• Assigned task: Please report every line in the material below where the word "height" is found.

• Material for the task:
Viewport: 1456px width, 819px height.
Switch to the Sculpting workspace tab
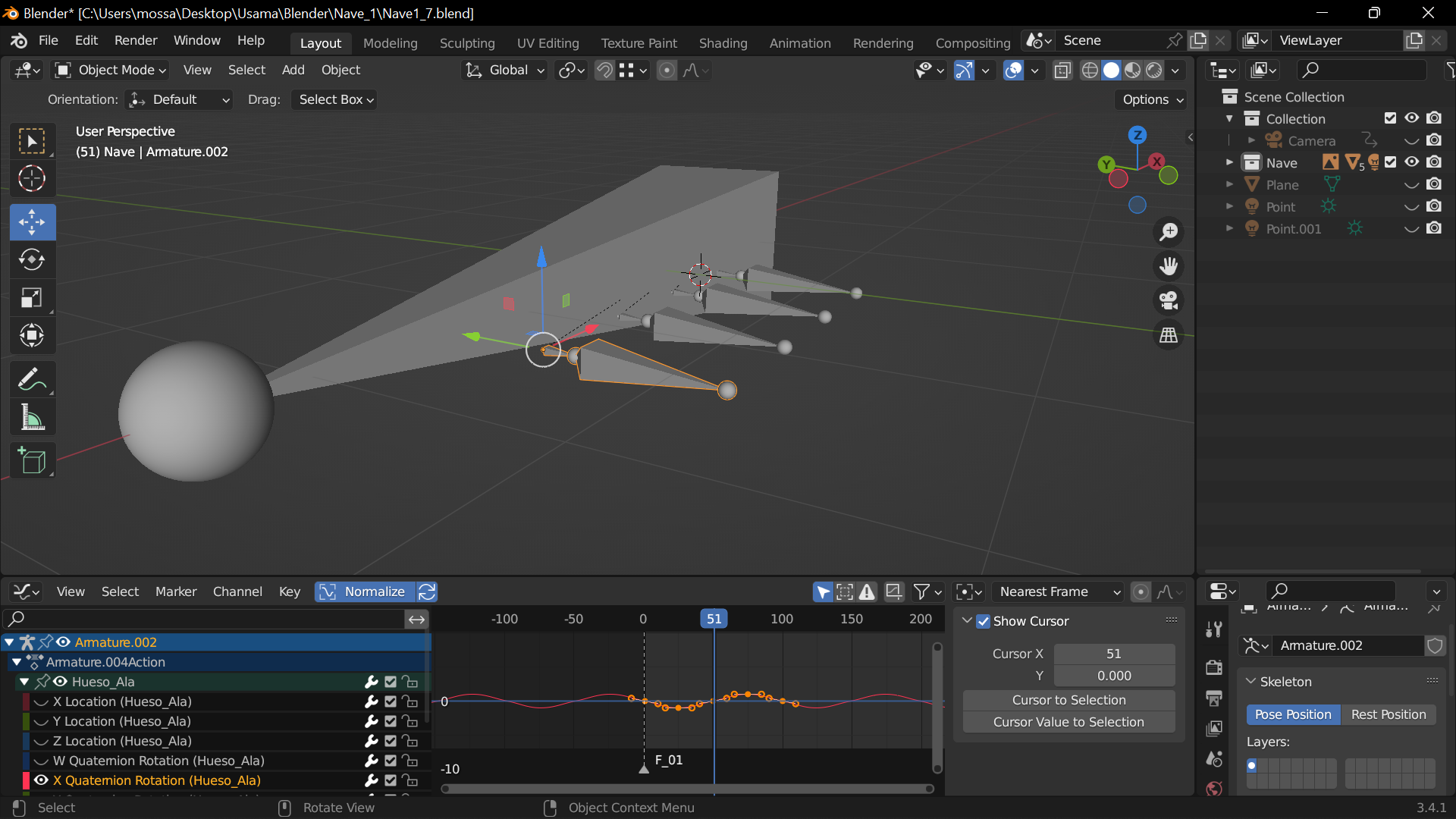tap(467, 43)
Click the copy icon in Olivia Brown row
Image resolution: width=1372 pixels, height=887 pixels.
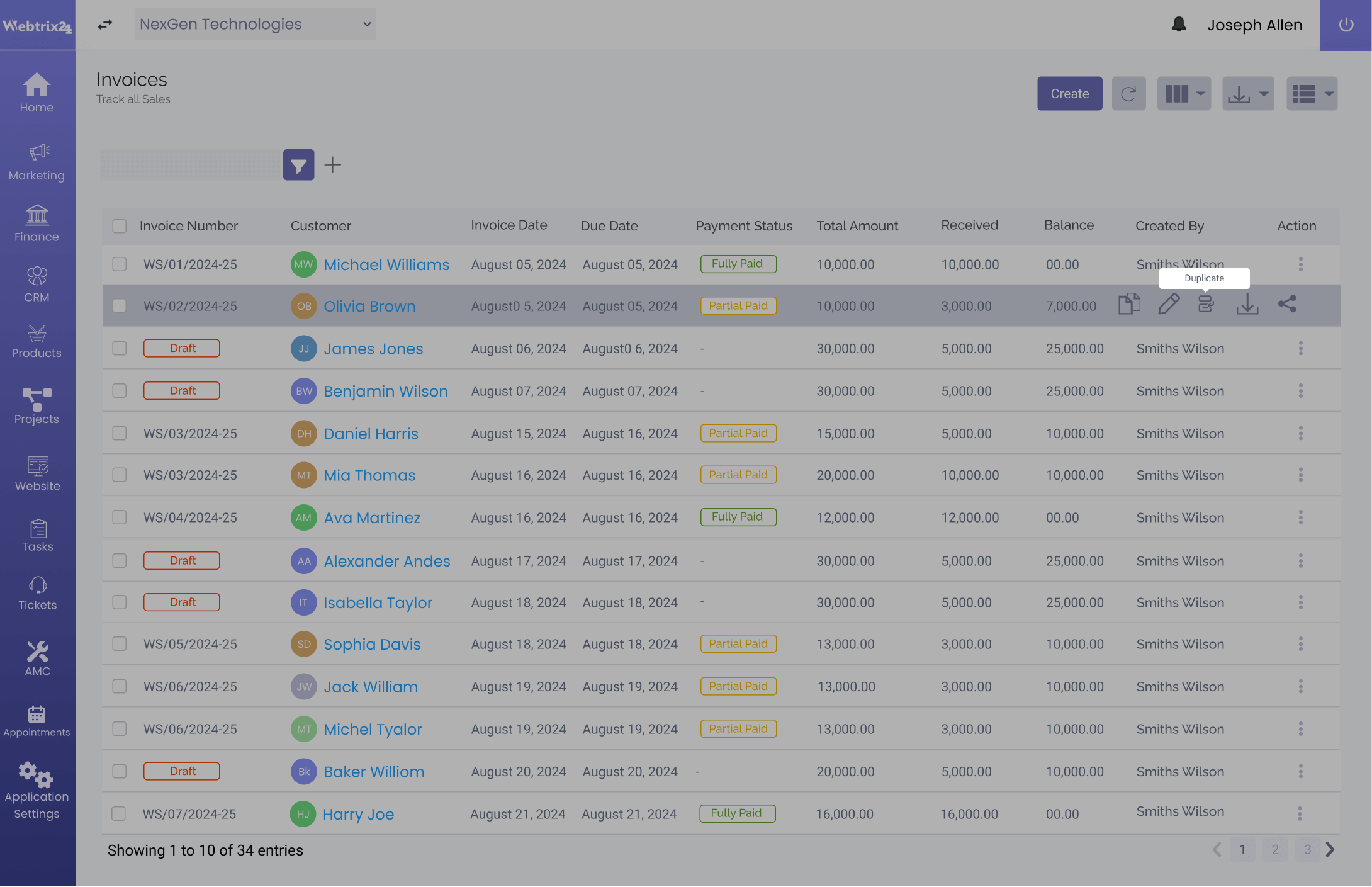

• Exercise output:
Viewport: 1456px width, 819px height.
Image resolution: width=1372 pixels, height=887 pixels.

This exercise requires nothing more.